Patient Information – Case Study

Ramesh Prajapati

50 Years Old | Male

🩺 Relevant Medical History

The patient reported a history of low back pain for the past one year. The pain gradually increased over time, and after approximately six months, he developed pain during prolonged standing, sitting, and walking. The pain began radiating into the right lower limb.

Presenting Complaints

  • Persistent low back pain with right-sided radiculopathy (tingling) extending to the foot.
  • Significant limitations in weight-bearing activities, including sitting, standing, and walking.
  • Prolonged static postures or extended periods of ambulation.

Medical Diagnosis

  • Gradual onset of lumbar spine pathology leading to nerve root compression and right‑sided radicular symptoms.

Mechanism / Onset

  • Repetitive postural strain and prolonged vibration exposure during two‑wheeler travel leading to cervical and lumbar spine degenerative changes with nerve root irritation.

Medical Management

  • Conservative medical management as advised by the treating physician.

Assessment & Clinical Findings

Clinical Findings

  • Pain: Low back pain with radiation to the right lower limb
  • Neurological Symptoms: Tingling sensation along the right leg up to the foot
  • Posture:Presence of right lateral shift
  • Functional Limitation: Difficulty in prolonged sitting, standing, and walking

Physiotherapy Intervention Plan

Static Exercises

  • Back static exercises for core stabilization

Class IV Laser Therapy

  • Class IV laser therapy for pain relief and tissue healing

Transcutaneous Electrical Nerve Stimulation (TENS)

  • Transcutaneous Electrical Nerve Stimulation (TENS) for pain modulation

Intermittent Lumbar Traction

  • Intermittent lumbar traction to reduce nerve root compression

Treatment Outcomes

Significant reduction in low back pain and radicular tingling

Improved functional tolerance

Able to sit, stand, and walk for prolonged periods without significant discomfort

Clinical Conclusion

This case highlights the effectiveness of a comprehensive physiotherapy approach in managing cervical spondylosis with lumbar radiculopathy.

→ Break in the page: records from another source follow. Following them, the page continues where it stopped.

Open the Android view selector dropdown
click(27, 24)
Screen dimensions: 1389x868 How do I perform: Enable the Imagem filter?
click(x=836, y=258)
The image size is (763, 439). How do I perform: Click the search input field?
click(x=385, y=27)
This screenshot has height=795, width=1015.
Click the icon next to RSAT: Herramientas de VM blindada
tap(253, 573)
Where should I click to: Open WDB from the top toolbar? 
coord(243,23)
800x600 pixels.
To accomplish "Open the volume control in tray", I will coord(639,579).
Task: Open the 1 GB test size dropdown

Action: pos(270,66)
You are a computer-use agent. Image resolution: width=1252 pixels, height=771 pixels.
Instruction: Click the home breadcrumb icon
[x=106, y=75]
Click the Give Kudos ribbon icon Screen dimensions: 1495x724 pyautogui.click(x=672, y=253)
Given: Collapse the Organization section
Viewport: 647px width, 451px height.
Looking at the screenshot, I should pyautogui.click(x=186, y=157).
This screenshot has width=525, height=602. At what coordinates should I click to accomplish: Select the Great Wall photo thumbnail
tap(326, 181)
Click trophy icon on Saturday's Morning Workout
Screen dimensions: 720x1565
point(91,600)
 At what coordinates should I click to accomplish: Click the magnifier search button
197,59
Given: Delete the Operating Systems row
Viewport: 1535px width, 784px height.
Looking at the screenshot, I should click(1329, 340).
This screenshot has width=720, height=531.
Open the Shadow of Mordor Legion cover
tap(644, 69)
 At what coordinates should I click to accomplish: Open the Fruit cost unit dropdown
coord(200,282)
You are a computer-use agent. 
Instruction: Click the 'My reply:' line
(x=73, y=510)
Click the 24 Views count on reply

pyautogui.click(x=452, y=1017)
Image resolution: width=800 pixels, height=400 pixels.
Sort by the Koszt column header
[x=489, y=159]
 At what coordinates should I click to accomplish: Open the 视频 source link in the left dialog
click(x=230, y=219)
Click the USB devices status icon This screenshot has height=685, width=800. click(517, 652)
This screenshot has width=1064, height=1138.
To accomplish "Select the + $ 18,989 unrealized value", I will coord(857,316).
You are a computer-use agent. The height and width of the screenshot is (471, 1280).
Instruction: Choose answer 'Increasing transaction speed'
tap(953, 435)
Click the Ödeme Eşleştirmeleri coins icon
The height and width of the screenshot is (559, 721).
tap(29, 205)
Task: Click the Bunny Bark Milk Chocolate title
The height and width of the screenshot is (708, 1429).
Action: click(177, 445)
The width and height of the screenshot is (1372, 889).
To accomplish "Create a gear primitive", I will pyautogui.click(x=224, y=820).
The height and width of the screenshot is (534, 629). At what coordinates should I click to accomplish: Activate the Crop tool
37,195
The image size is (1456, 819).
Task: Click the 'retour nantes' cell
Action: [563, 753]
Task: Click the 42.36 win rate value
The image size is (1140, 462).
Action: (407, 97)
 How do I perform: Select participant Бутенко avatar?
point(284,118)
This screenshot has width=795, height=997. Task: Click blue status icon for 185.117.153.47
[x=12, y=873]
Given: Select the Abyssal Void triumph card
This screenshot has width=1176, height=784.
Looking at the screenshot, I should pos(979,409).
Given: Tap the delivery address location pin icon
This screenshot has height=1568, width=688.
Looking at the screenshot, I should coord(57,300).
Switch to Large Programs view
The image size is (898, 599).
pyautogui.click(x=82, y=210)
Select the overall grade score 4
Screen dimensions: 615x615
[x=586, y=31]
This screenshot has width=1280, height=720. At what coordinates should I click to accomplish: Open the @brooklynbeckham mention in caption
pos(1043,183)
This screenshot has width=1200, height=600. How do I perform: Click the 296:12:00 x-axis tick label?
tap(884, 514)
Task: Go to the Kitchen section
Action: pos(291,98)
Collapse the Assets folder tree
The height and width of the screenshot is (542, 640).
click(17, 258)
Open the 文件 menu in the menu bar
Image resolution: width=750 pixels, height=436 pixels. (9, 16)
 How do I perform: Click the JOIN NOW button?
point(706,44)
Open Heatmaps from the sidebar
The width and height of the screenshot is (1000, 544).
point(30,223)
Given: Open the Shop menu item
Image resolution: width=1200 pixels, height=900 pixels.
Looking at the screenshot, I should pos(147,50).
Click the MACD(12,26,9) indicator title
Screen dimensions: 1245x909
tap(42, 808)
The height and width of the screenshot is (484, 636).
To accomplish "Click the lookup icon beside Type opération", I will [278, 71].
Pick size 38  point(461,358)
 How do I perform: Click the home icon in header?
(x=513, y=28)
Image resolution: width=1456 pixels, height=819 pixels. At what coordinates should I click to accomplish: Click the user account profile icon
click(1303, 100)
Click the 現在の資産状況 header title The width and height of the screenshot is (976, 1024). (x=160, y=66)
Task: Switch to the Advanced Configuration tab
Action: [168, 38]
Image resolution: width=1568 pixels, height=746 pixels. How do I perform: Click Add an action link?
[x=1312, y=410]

The treatment plan successfully addressed the patient’s symptoms through a combination of therapeutic exercises, pain management techniques, and postural correction strategies. The significant improvement in pain levels and functional abilities demonstrates the value of targeted rehabilitation in managing work-related musculoskeletal disorders. The patient’s ability to return to prolonged two-wheeler driving without significant discomfort underscores the success of the intervention in restoring functional independence and quality of life.